Ávila también invitó a Osvaldo, un técnico en bromatología que por la cocaína perdió su casa y su trabajo, y ahora está pagando sus deudas con una financiera. “Aquí me enseñaron a vivir, estoy bien alimentado, tengo una ducha de agua caliente, ropa limpia. Ayudo con la ambulancia a cargar donaciones, colaboro en la cocina o llevo comida a un abuelo al VIP.” El hogar acepta a hombres mayores de 60 –algunos discapacitados– de quienes el Ejecutivo porteño no se hace cargo. En esa “sala VIP” las camas son de más fácil acceso y los cuidados más personalizados. La dignidad ante todo.
NO SÓLO UN PARADOR
El Monteagudo no es un mero parador. Los hombres tienen asignada una cama fija y pueden dormir durante el día. Permanecen el tiempo que sea necesario y hay algunos que viven ahí hace 17 años. Reciben dos comidas y dos colaciones diarias, miran televisión o juegan a las cartas, salen a trabajar o asisten a talleres. El plan FINES funciona dentro del hogar. Están aquellos, como Osvaldo, que reciben paga por las tareas que realizan; la ONG rescindió el contrato con una empresa de limpieza para dar trabajo a los residentes.
“’Integración’ también significa recuperar la autoestima, superar la estigmatización y la discriminación, y avanzar hacia la autosuficiencia –señala Gutierrez–. El Centro Monteagudo es un modelo en Latinoamérica. Se han acercado a conocerlo personas de Brasil, Venezuela, Chile, Uruguay y México. También recibió llamados de una radio latina en Miami y de Al Jazeera, el multimedio de noticias árabe. La clave está en la palabra “integración”, pues el objetivo es volver a integrar a los residentes a la sociedad y sus familias.

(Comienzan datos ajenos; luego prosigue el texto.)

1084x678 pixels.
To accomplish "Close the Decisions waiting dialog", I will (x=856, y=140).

En 2011, después de una larga lucha, el gobierno de la Ciudad, que co-gestionaba el parador con el Servicio Interparroquial de Ayuda Mutua, debió ceder el establecimiento a Proyecto 7 por orden del juez Roberto Gallardo. A partir de entonces y durante un año no recibieron ni un peso del Estado, pero la organización sobrellevó los desafíos y la iniciativa se fortaleció.

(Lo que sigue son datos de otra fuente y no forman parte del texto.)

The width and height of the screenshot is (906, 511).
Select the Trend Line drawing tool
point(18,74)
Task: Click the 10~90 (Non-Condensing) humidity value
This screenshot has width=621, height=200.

“Si en una familia de cuatro personas a veces no se entienden, imagínese lo que sucede aquí, que somos tantos. ¡Hasta por un pan se pelean!”, exclama Osvaldo. Los altercados se resuelven afuera del establecimiento, con algún encargado como mediador. Ésta es una de las decisiones que tomó la asamblea de los viernes, en la que los hombres acuerdan las normas de convivencia. También se establecieron los horarios de silencio y se votó que el portón se cierra a las doce de la noche, cuando se apaga el televisor. El que no vuelve antes de esa hora, debe esperar hasta el día siguiente para entrar.
Cuenta con un taller de serigrafías que se venden a través de la cooperativa Mate Cocido, que produce el programa La voz de la calle en 88.3 FM Sur. También un taller de malabarismo y otro de revista, en el que aprenden humor e historietas.” Además, se tramita documentación y se gestiona subsidios para quien lo necesite.
Profesionales de la salud del Hospital Penna, designados con dedicación exclusiva, brindan atención médica clínica y psiquiátrica, de enfermería, psicológica y asistencia social. El 80 por ciento de los residentes son adictos a las drogas o al alcohol, y el Centro les ofrece atención especializada para su rehabilitación. Los que deben ser internados son derivados a comunidades terapéuticas.
Por decisión de los residentes, las sesiones de psicoterapia ya no son grupales, para que se mantenga el secreto profesional sobre las problemáticas individuales. De todas formas, Gutiérrez cuestiona la valía de la ayuda profesional: “El mejor psicólogo es un par, alguien que haya padecido lo mismo que uno. Nadie te va a comprender de la misma manera”, dice y vuelve a echar otra mirada a la imagen en la pantalla.